I have the following questions:


*

*How do we determine $a^2 + b^2 = 1$ and $c^2 + d^2 = 1$ from $\|a + bx\| = 1$ and $\|c + dx\| = 1$? This seems similar to the norm of a complex number $a + bi$, but we're not dealing with complex numbers in this case, since we're dealing with the space of all real linear functions, so I'm not sure how these are being derived?

*If we have $a = -b = \dfrac{1}{\sqrt{2}}$ and $3c = -d$, then we have the following: $$\begin{align}
\dfrac{1}{\sqrt{2}}c + \dfrac{1}{2} \left[ \left( \dfrac{-1}{\sqrt{2}} \right)c + \left( \dfrac{1}{\sqrt{2}} \right) (-3c) \right] + \dfrac{1}{3} \left( \dfrac{-1}{\sqrt{2}} \right)(-3c) = 0
\\
\rightarrow \dfrac{c}{\sqrt{2}} - \dfrac{c}{2 \sqrt{2}} - \dfrac{3c}{2\sqrt{2}} + \dfrac{c}{\sqrt{2}} = 0
\\
\rightarrow \dfrac{2c}{\sqrt{2}} - \dfrac{4c}{2\sqrt{2}} = 0
\\
\rightarrow 0 = 0\ ?\end{align}$$
Have I made an error? Where does the $c = \dfrac{1}{\sqrt{10}}$ and $-\dfrac{3}{\sqrt{10}}$ come from?
I would greatly appreciate it if people could please take the time to clarify these.
EDIT: 
The following is proved in the textbook:

Example C.3 Prove that $\|a\|=\sqrt{\langle\mathbf{a}.\mathbf{a}\rangle}\in V$ is indeed a norm for the vector space $V$ with inner product $\langle,\,\rangle$.
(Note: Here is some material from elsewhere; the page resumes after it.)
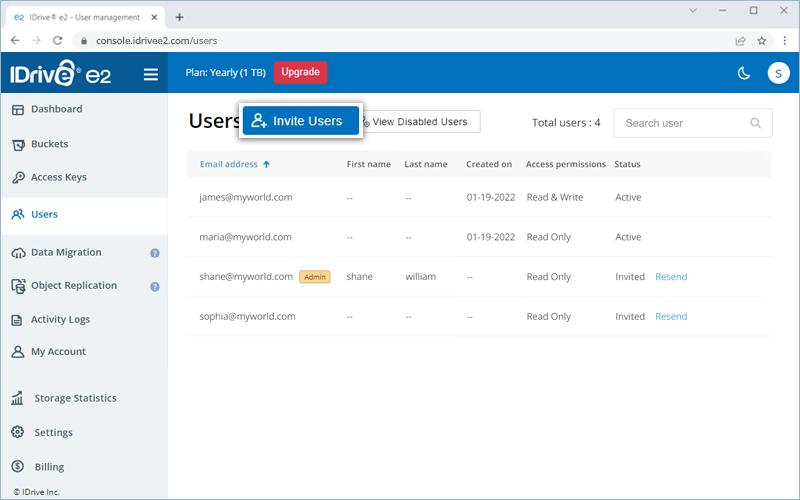Open Access Keys page
The image size is (800, 500).
point(58,178)
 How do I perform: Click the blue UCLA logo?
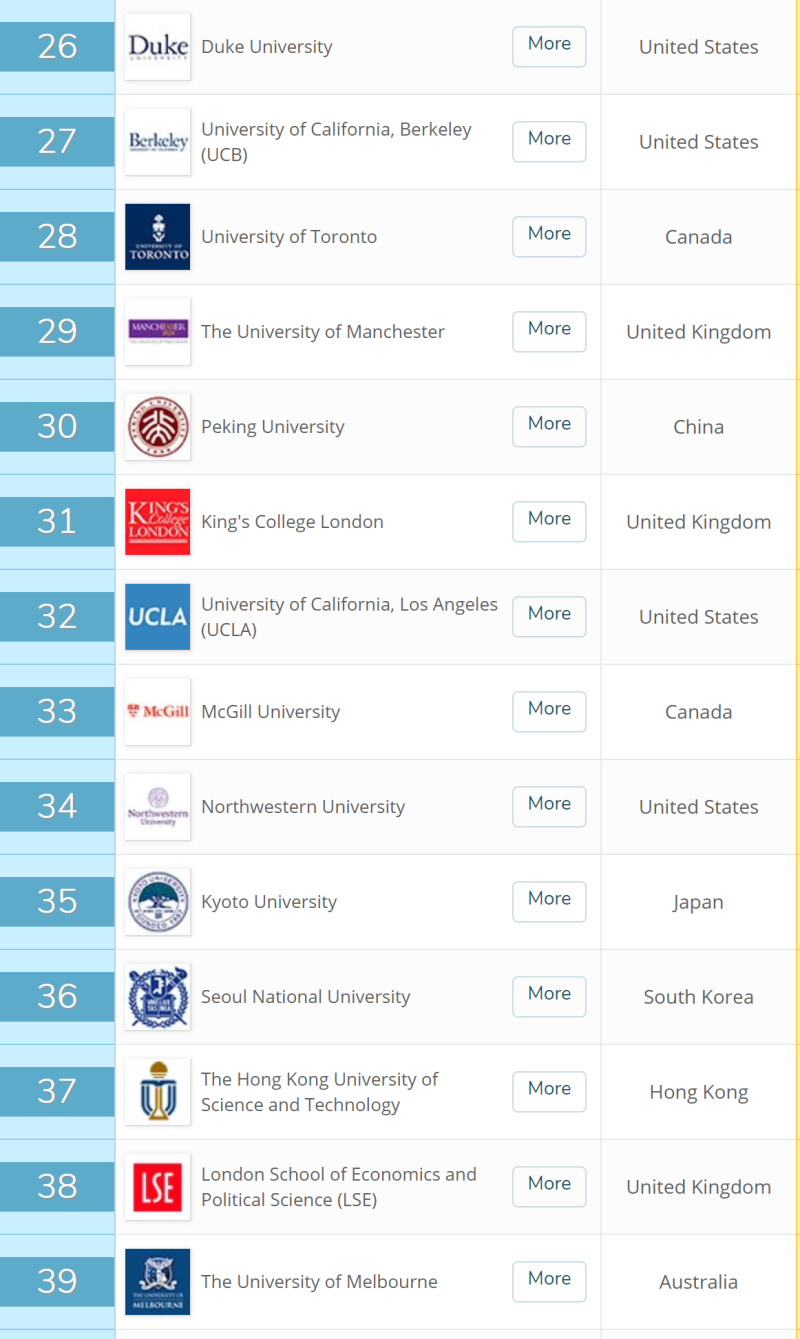click(x=157, y=617)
Which seems to suggest that $\|x\| = \sqrt{\langle x,x\rangle}$?
 A: By definition of norm induced from inner product, $||x||^2 = \langle x,x\rangle$.
That is, if $||a+bx|| = 1$ then $\langle a+bx,a+bx\rangle = 1$ ,so writing this down:
$$
\int_{0}^1 (a+bx)(a+bx) dx = 1 \implies \int_0^1 (a^2 + 2abx + b^2x^2) dx = 1 \\ \implies a^2 + ab + \frac {b^2}3 = 1
$$ 
therefore, the statement that $a^2 + b^2 = 1$ is FALSE.
This is actually quite clear with an example : $a=0 , b=1$ satisfies $a^2+b^2 = 1$, and gives the polynomial $x$, but $||x||^2 = \int_0^1 x^2 = \frac 13$, so $||x|| \neq 1$. Instead, the other statement given is correct. Replacing $a$ and $b$ by $c$ and $d$ gives you the other analogously correct statement.

Once this happens, you may set $a,b$ to any suitable values, and check what happens to $c$ and $d$. 
For example, set $b = 0$ : from the above equation, this forces $a = \pm 1$, we will take $a =1$.
From the equation that $\langle a+bx,c+dx\rangle = 0$ that the author has derived in your question above, substituting (and cancelling $b$) and rearranging gives $2c+d = 0$, so $d = -2c$.
This must be combined with $c^2 + cd + \frac{d^2}{3} = 1$. Setting it, we get $c^2(1  - 2 + \frac 43) = 1$, so $c^2 = 3$. Just take $c = + \sqrt 3$, so $d = -2\sqrt 3$.
In this manner, we may verify that the polynomial $a+bx = 1$ and $c + dx = \sqrt 3(1 - 2x)$ form an orthonormal basis for the space.